That being said, I am ready for it now!

Thoughts: Camping Pt 4

And we are heading back home to Auckland today.

It’s been a very good week. Spontaneous hugs and conversation attest to this.

However, yesterday started a bit weird. Declarations of boredom led me to take the kids to Craters of the Moon. This is a geothermal tourist trap North of Taupo. However, my daughter was not in the right frame of mind, was never going to enjoy it, and whined for 45 minutes. Horrific. My assessment of CotM is that it’s probably priced right but there really isn’t much there to see. In Autumn, Winter it’d be more impressive.

I have appreciated the hospitality of the locals here in Taupo. In the early afternoon, Miss 9 was whisked off for five hours of play with her new friend. She got to spend time with a family that isn’t tech-focused. “They have chickens“! And now she has someone that she will be able to write to.

I took the boychild to a place called Mind Junction. A slightly extortionate tourist destination that features puzzles, a maze, minigolf, a Lego display, a shooting simulator and much more. I thought it would be a bit lame but it turned out to be fun. We spent an hour poring over the Lego looking for specifics: “the mermaid”, “4 sticks of dynamite”, “the man in a chicken suit” etc. Very distracting.

On the way back to town we stopped off at Lava Glass – a glassblower factory and gallery. We watched a man craft a vase. Amazing. I can’t get my head around how this is done. I really do like learning about new stuff.

And now I’m waiting for the tent to dry. Why it had to rain on our last night…

Taupo Top 10 is a good campsite. The new pool should be completed by Easter 2015. My kids have enjoyed it here and are actually angling to return rather than try a new destination next year.

I do think that these places go a bit overboard in charging for everything that they can. Usually things that bored kids want to do. Still, I guess it’s their prerogative.

Once again, a successful adventure. These weeks I spend with my kids are so great and so important. They remember. They talk about them. They look forward to the next time.

^sd

Thoughts: Camping Pt 3

There are some things I am trying to encourage with my kids in their camping experience.

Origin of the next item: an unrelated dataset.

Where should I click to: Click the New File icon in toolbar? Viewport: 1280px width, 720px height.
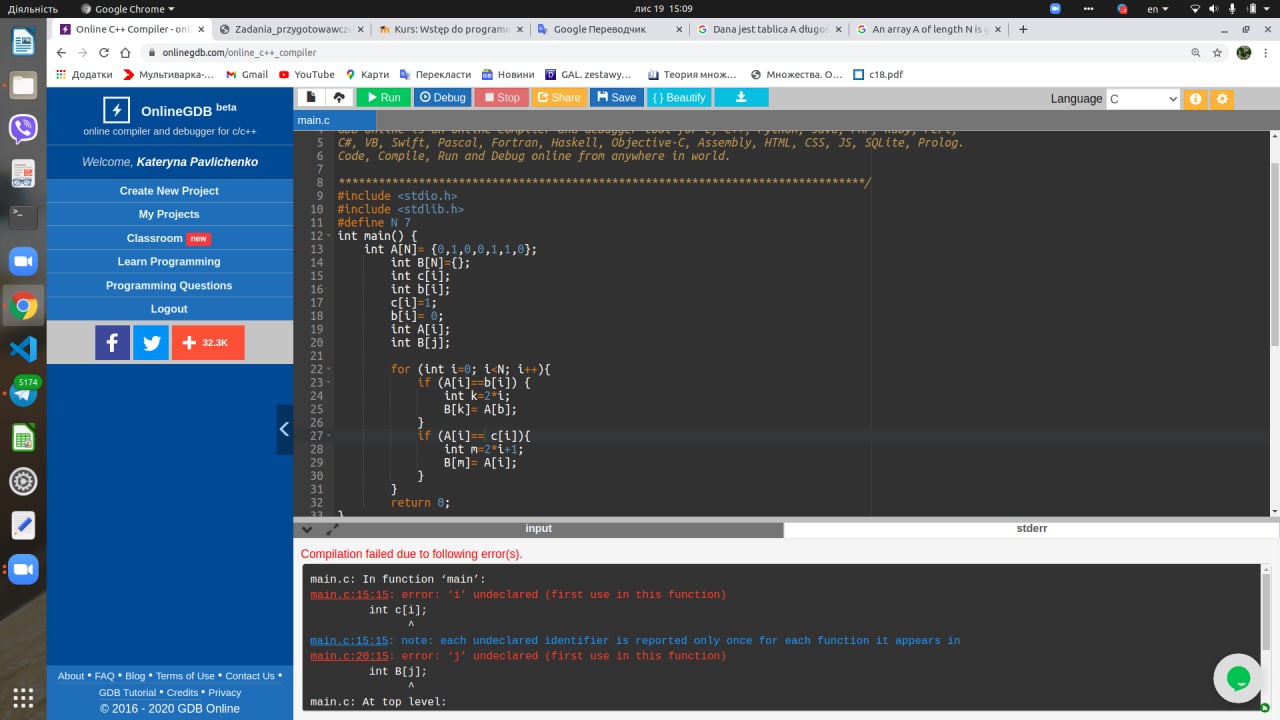click(x=311, y=97)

They have a fairly safe existence with their mother, and yes, I do keep them pretty close when they’re with me in our normal routine, but when camping I give them a much longer leash.

After last year, my son told me that he loved how I let them pretty much do whatever they wanted, on their own terms, in their own time.

Today, Miss 8 said that one of her goals this week was to make a new friend. This is challenging for her as she is a bit shy. She had a definite strategy though. A cluster of local Taupo girls arrived to have a birthday party and make use of the pool. My daughters idea was that she’d do underwater handstands until she was noticed. The handstands went swimmingly well, but the other girls were also a bit shy. One of the other girls, however, started doing handstands also. After 15 minutes and seeing a look of frustration arrive on Miss 8’s face at the lack of contact, I did ’embarrassing Dad’ and introduced the two. From that point on, sorted. A new friend, hours in the pool, and a play date for tomorrow (the Mum will swing by and collect my daughter for a Taupo day). I’m a bit proud.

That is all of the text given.